Let’s be honest—we all have counterfeit sources of comfort, don’t we? Every one of us has people or possessions we turn to or attitudes or behaviors we fall back on when life does not go the
way we want it to. Counterfeit affections exert a strong pull, even when we realize they are counterfeit. Sometimes it is easier to hold onto the familiar, and make it our lifeline even if it does not satisfy, than to risk letting go in order to grab hold of something else that will. When you’re out on the bow being tossed by every 20-foot wave and with sleet whipping against your face, it’s easy just to grab hold of whatever you can find and say, “I’ll just ride it out right here.” But unless you let go—unless you relinquish your grip on your false sense of security and comfort—you may never attain the true warmth and security of the wheelhouse—Father’s embrace.

For those 21 days that we were in Antarctica and traversing Drake passage, that cramped cabin was home. Whenever we were there, we were warm, safe, and sheltered from the wind and the waves. The problem with us today is that so many Christians have never made their way beyond the sea of fear into a place of safety and security. Isn’t the brokenness of so many of our marriages, families, and other relationships evidence enough?

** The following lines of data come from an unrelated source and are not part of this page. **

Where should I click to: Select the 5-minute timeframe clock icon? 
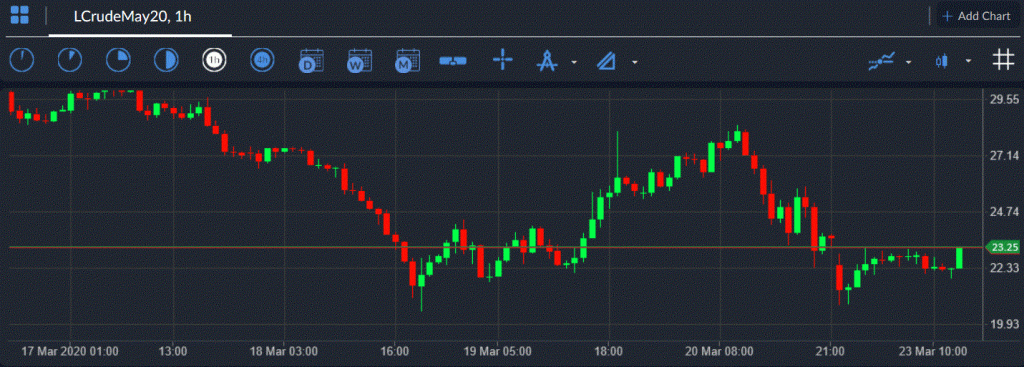[70, 61]
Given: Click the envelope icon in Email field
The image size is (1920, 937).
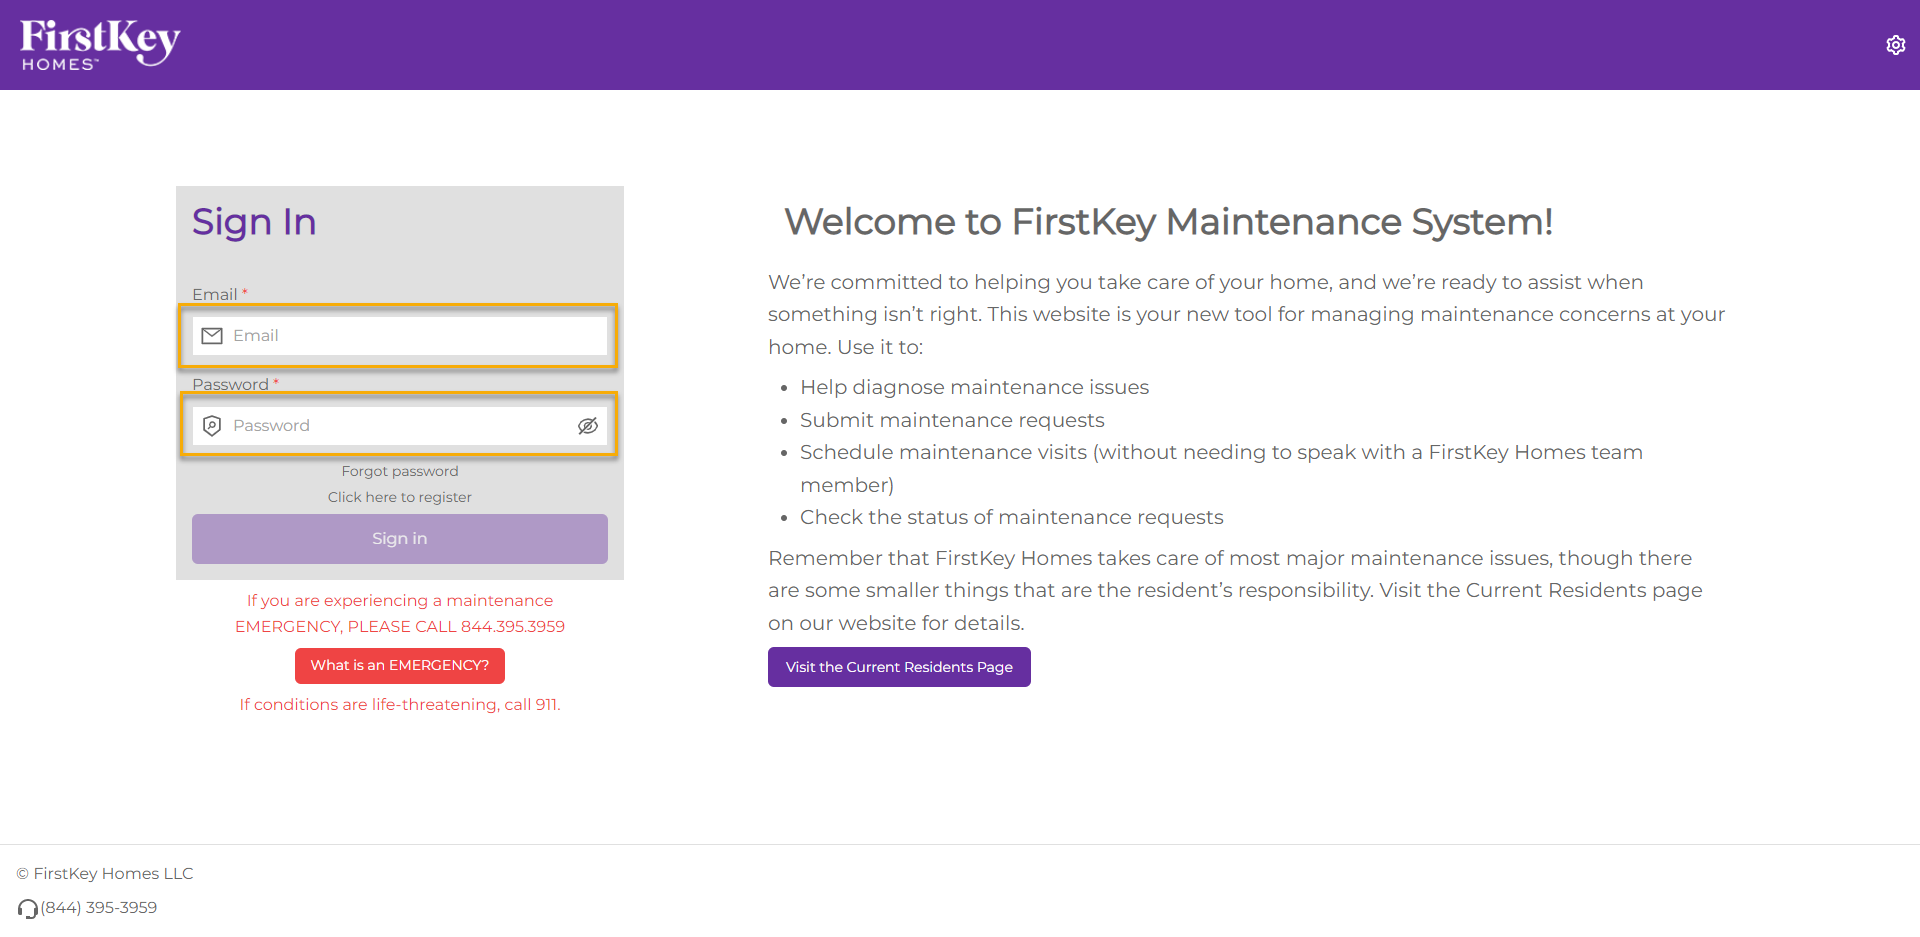Looking at the screenshot, I should 212,336.
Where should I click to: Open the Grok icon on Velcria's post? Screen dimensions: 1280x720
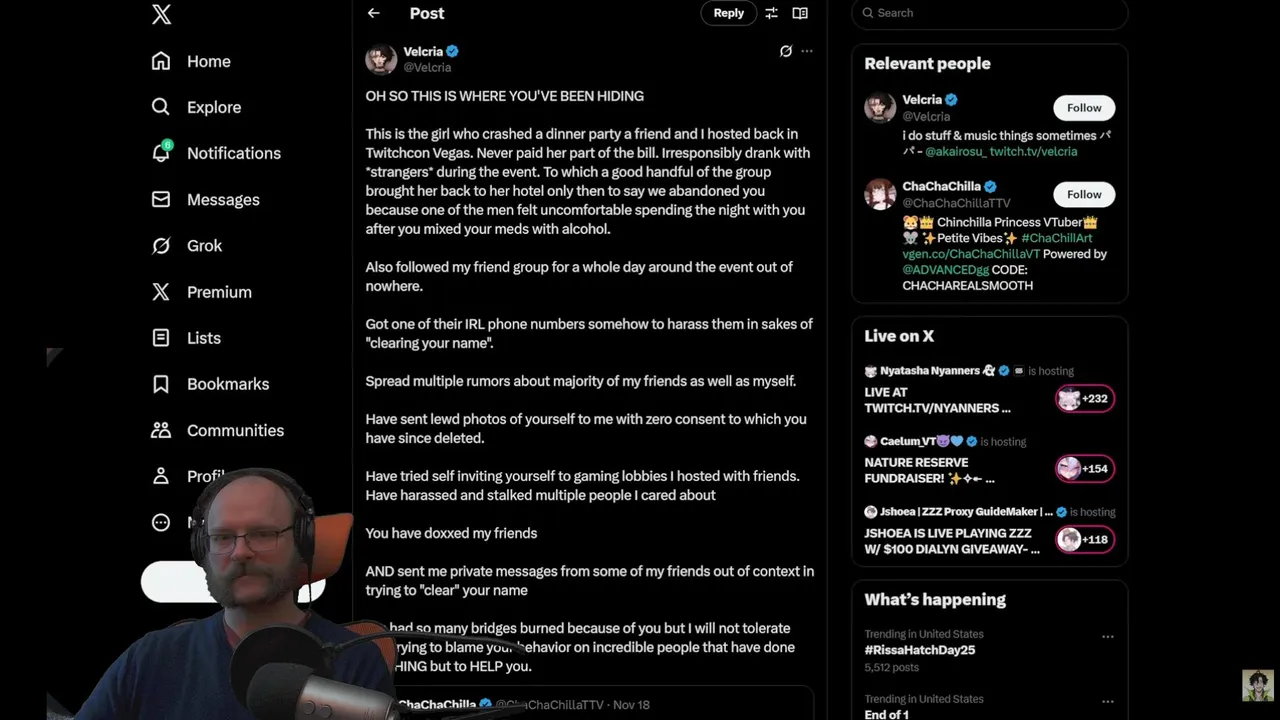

Living life as if we have a home means living to experience God’s love on a continuing and ongoing basis and making that love known to others. As Christians, we are sons and daughters of God, yet so many of us live as if we don’t have a home. We live, think, and act like fatherless orphans because we have never truly embraced Father God’s love on a personal level. The storms, setbacks, and disappointments of life have made us afraid to trust, afraid to let go, afraid to risk becoming vulnerable by believing God when He says, “I love
you.”
Because we do not love ourselves, we feel unlovable and find it difficult if not impossible to believe that anyone else could love us, including God. The thought of Him loving us personally seems too good to be true … and much more than we deserve.